David Gordon Green, the somber and introspective director of acclaimed independent films like George Washington and All the Real Girls, will appear at the Harvard Film Archive on March 9 and 10 to promote and discuss his new film, Snow Angels. This is the fourth feature film from the 32-year-old writer/director and judging by its big-name cast, which includes Kate Beckinsale and Sam Rockwell, it appears to be his most accessible work to date.
However, despite Snow Angels’ ostensible mainstream appeal, it hardly deviates from the coming-of-age genre that Green has devoted his craft to since 2000’s George Washington. Like that film and All the Real Girls, both of which will also be screened at the HFA, Snow Angels investigates the gray area between childhood and adulthood, but its premise doesn’t limit itself solely to the confines of adolescence.
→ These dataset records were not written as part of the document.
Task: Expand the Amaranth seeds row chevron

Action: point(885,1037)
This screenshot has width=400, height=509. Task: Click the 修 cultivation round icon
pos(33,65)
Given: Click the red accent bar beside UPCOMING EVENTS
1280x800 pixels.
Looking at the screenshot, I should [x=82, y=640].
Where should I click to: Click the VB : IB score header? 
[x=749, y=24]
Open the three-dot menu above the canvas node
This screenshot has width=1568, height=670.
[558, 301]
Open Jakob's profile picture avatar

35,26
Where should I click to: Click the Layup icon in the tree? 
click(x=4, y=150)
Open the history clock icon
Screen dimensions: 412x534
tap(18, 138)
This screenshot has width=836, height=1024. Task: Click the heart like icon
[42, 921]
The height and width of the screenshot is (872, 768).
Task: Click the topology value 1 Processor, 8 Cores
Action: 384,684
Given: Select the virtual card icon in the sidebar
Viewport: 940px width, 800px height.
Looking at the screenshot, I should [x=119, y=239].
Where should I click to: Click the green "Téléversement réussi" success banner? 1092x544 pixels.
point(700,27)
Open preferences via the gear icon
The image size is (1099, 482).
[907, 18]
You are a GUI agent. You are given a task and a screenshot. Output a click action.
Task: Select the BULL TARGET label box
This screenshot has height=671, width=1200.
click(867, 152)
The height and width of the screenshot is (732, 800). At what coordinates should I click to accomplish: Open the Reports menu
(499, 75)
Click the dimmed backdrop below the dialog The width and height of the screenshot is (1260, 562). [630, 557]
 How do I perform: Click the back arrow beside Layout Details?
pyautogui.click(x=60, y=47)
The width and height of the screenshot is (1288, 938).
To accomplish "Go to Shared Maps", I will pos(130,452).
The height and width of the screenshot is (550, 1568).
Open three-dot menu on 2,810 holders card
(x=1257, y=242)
In most of Green’s films, particularly the southern-based Real Girls, adults are impaired by their own self-destructive immaturity. They are forced to break apart their lives in order to grow into kinder and more tolerable human beings. Unlike directors such as Noah Baumbach (The Squid and the Whale) and Todd Fields (Little Children) who structure their characters based on personality flaws too terrible to overcome, Green instills his actors with an enormous range of empathy. He successfully interweaves issues of sex, loss and love into each characters’ independently-defined personalities with meticulous and unfettered attention to detail.
Green doesn’t always hone a believable sense of dimensionality within all of his actors-Real Girl’s star Zooey Deschanel comes across as flat and undeveloped-but when Green gets it right, he is able to break free of genre-inflicted clicheacute;s and instill a sense of purity within his characters that make his films effortlessly naturalistic.
Comparisons between Green and Terrence Malick (Days of Heaven, The New World) are unavoidable. Both directors observe human relationships in austere settings, investigating atmosphere and slowly developing the poetic scope of nature. But while Malick makes films with an epic concept in mind, Green is more interested in simple humanity. It is for this reason that audience members and film buffs alike have grown to love the director’s vision and why Snow Angels is so eagerly anticipated by the film community.
If his newest film is able to deepen the themes so beautifully evoked in his previous projects, Green will prove himself an auteur in his own right and undoubtedly remedy Hollywood blandness with his striking visual palette and profound understanding of ordinary day-to-day existence.